İğdeli değirmeninin kuzeyindeki köprünün altından geçen dere kolu, hafif bir “s” çizerek Karamanlıların yüzmeyi öğrendiği Boklubent’ten sonra sağa doğru yol alırken Helvacı Tahsin’in kavaklığını suladıktan hemen sonra Karadeğirmen’de kına gibi un öğüterek tarihi köprülerin altından geçerdi. Karamanoğlu Beyliği, hatta daha önce yapıldığı izlenimi veren zarif ve güven veren çok ilginç ikiz köprüyü geçip, hızlanıp Şıhali Sultan’ın önünden, geniş Gazalpa köprüsü’nün altından, mezarlığın batı kenarına sürtünerekten Emekseven köprüsünü geçer, demir yolunu da geçerek Kaleycik’ten, Pirinçlik’ten ve Güdürek Gümü’nden de geçtikten sonra, gücü kesilir, Karadağ önünde kaybolurdu. Ne yazık ki, yok olan derelerimiz gibi, üzerindeki köprüler de toprağa gömülerek kaybolmuştur.

Su Yolları Anılarda Yaşasın

Tüm Karaman’ı dolaşan bu su yollarının, iki sarnıç arasının insanlarla tanışabilmesi için umarım yetkililer izin verir. Hem Karamanlı, hem de gelen konuklar veya gezginler bir zamanlar şehre hayat veren bu su yollarını öğrenmiş olur.

   Hemen hemen her kentte belgelere dayanmayan bir “şehir efsanesi” olarak adlandırılan söylenceler kuşaktan kuşağa sözlü kültürle aktarılır. Karaman’ımızda da, “Kır mahallenin alt yanından girsen” ya da “İmaret’ten girsen Kale’den çıkan yer altı yolu var” efsaneleri anlatılır.

Söylencelerde yer altından geçen yollar var da, Fisandon Deresinin Gödetli’nin tarlasında yer altından Karaman’ın her mahallesinde en az iki-üç adet çeşmesine çürük su taşıyan tünel olarak yapılmış, yer altından su taşıyan yollar yer almaz. Oysa ki, bu tünelin oksijen almasına olanak sağlayan sarnıçlarla tüm Karaman çeşmelerine su sağlanıyordu.
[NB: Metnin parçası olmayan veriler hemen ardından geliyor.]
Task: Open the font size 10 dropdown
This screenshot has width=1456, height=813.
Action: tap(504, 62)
   15.Yüzyıl ile 20. Yüzyıla dek Karaman’da 35’e yakın mahalle bulunduğu belgelerle kanıtlıdır. Bu mahallerden en çok ek alan mahalle Topucak Mahallesi’dir.  Önceki belgelerde varlığı (Temettuat, şeriye sicil defteri vb. defterlerle) kanıtlı olan Hatıplar, Şahruh, Say gibi mahalleler Topucak mahallesine eklendiği görülür. (18-19-20.yüzyıllarda)

   Genelde Karaman mahallelerinin (Litosfer) toprak derinliği 4-6 metre iken, Say mahallesi, ismini hak ederek alan mahallelerden biridir. Bu bölgenin zemininde 80-100 cm’den sonra say ortaya çıkar. Cumhuriyetin ilk kaymakamı, halkı da işin içine katarak, bu toprak yapısına uygun su iletimini planlamış, sağ su, çürük su aynı çeşmeden akmaya başlamış. Bu su yolunun 1936 yılında künkleri yenilenmiş, dönemin belediye başkanı Halazademiz Ahmet Hulusi döneminde, sistem güçlendirilerek her çeşmeden sağ su- çürük su akmış ve konutların su alabilmelerinin önünü açılmış.
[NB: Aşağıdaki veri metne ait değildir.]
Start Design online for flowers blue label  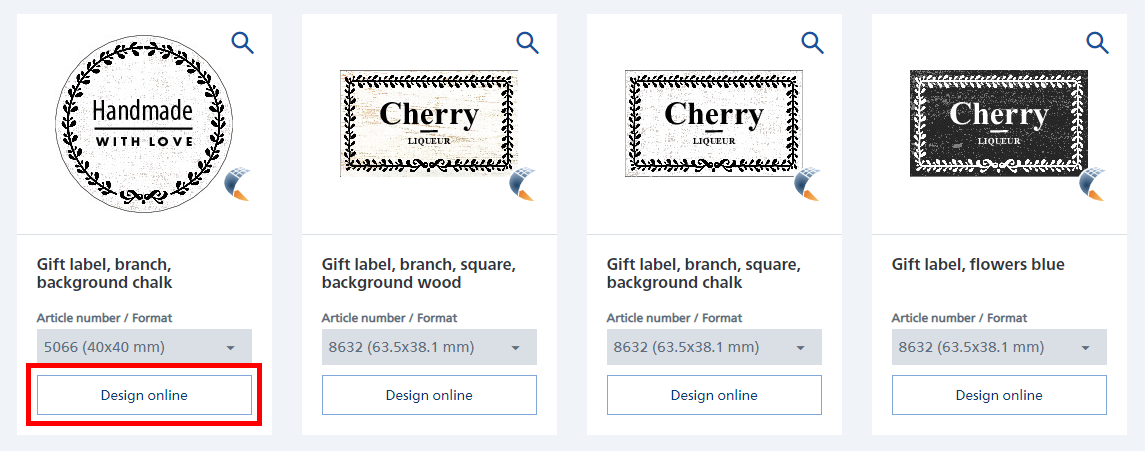(999, 395)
   İmaret’in önünden geçen su yolunun üzerinde kereste satıcıları, hizarlar ve araba üretimi yapan, üretilen arabaları renk renk motiflerle süsleyen boya atölyeleri vardı. Günümüzde Atatürk Bulvarı’na denk gelen bölümde anımsayabildiğim kadarıyla, Hizarcı Mahmut, Kalleş, İlistralı Mehmet Turan, Kalfa Süleyman, Arabacı Süleyman Karaoğlu( Çalpara yapımı en meşhur usta), Fuat Güleç (Ali Efendi’nin kardeşi), Ünzile’nin Ali (Mustafa, Mehmet Öztav’ın babaları) dizilirlerdi. Karaman’ın sanayisi ve ticareti 1930-1960 yılları arasında burada yoğunlaşmıştı. Ayrıca, 1960’lı yıllarda şimdiki belediye binasının bulunduğu yerde, su yolu üzerinde belediyenin buzhanesi denilen soğuk hava deposu ve bu binanın içinde mazot ile çalışıp elektrik üreten jeneratör vardı, gece 12’den sabaha dek çalışırdı. 1960’lı yıllardan sonra buradan şehir mezarlığının yakınına dek tamirhaneler, marangozhaneler yerleştiler. Yeni Musalla ve Ahmet Yesevi Camiiinin bulunduğu yer “gazhane” idi. Demiryolu ile Karaman’a gelen180-200 litrelik galvanizli çelik kuşaklı bidonlarla istasyonundan buraya gazyağı, benzin, mazot ve renkli ispirto taşınırdı. Bir belediye görevlisi, bu yakıtların belgelerini denetlerdi. Gazhanenin kuzeyindeki eğimli say arazi üzerinde de gençler futbol maçı yaparlardı.